▸ **TASK OBJECTIVE**
For each statement, answer yes or no according to the forum post on building a clutch car below, and quote the words from the post that decide it. (a) The writer would stay around 500 lbs ft of torque with a stock or mild aftermarket transmission. (b) The dyno figure for the buddy's 509 is known. (c) Doing it again, the writer would shift at 6500 rpm.

▸ **GIVEN PASSAGE**
********

427L88 Feb 8th, 05, 11:28 AM IMHO, if you want to run a clutch car and not go "all the way" ( Lenco, steel clutches, etc), but stay in the 11-12 second range, you don't build a brutal torque machine. You build a HP-based motor and gear it up some.
A buddies 509 waxed his ST-10. Dyno unknown, but it wasn't a brutal motor. Heck, Old Red out mph'd him. All that 'stump pulling' torque isn't too hot on the driveline under a clutch scenario.
I'd stay around 500 lbs ft with any stock, or mild aftermarket ( like my Richie 5) tranny. You're just asking for trouble loading more on, and then racing on slicks, imho. And then a real long dollar for a clutch/trans setup for anything over 600, taking it to the "all the way' level.
Build a high stepping 427 for that ST-10. Give it plenty of gear and it should respond exceptionally well, and with peak torque north of 4K, you'll still run strong and not bust too many things. Maybe. smile.gif
To do it again, I'd cam the motor up some more, a bit more gear, shft at 7200 rpms. ;) OR, for a differnt flavor, a mild 496, but I would not build an 11:1 454+, to do an honest 575+ hp and run it with a stick hard. My opinion only. Do what you MUST!

********

▸ **SOURCE DATA**
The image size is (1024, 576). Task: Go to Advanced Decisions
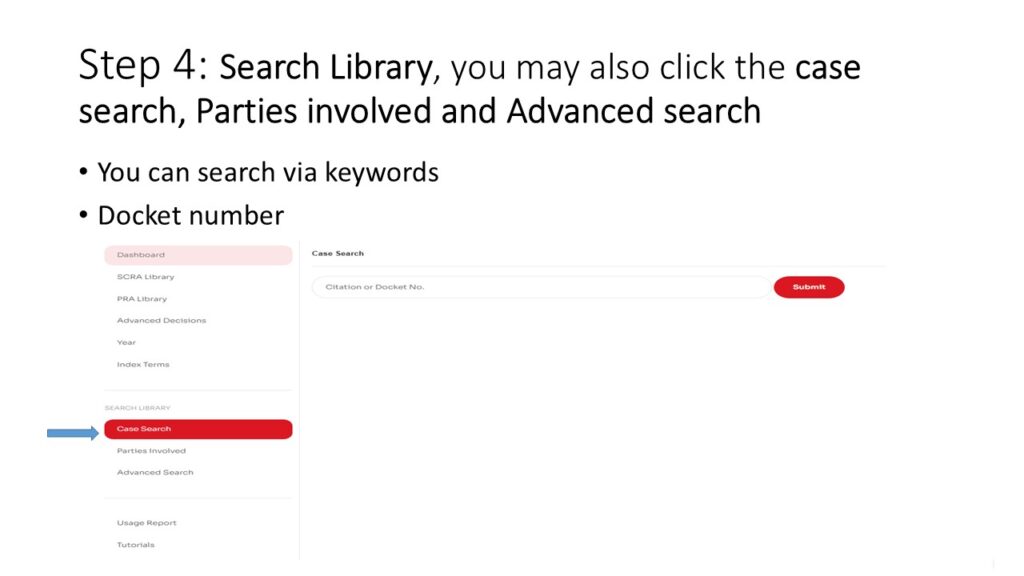pos(161,321)
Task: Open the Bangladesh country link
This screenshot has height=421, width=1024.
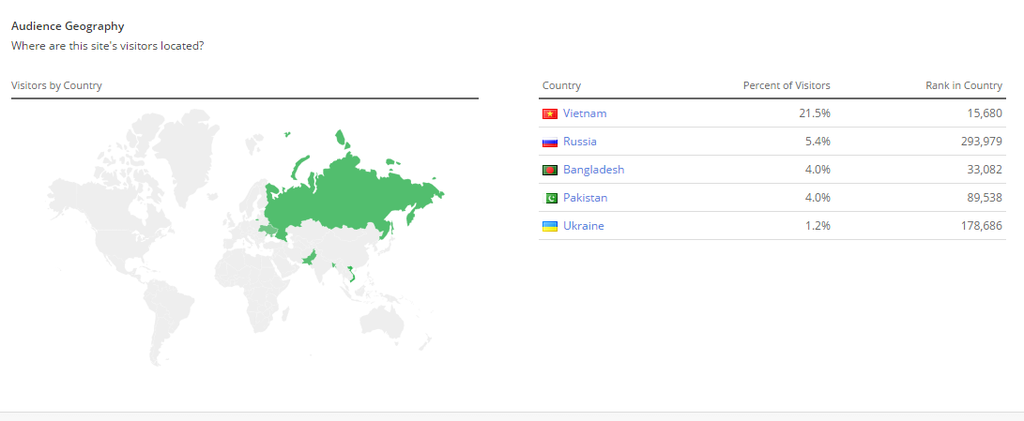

********

▸ **TASK RESPONSE**
(a) Yes: "I'd stay around 500 lbs ft with any stock, or mild aftermarket ( like my Richie 5) tranny."
(b) No: "Dyno unknown, but it wasn't a brutal motor."
(c) No: "a bit more gear, shft at 7200 rpms."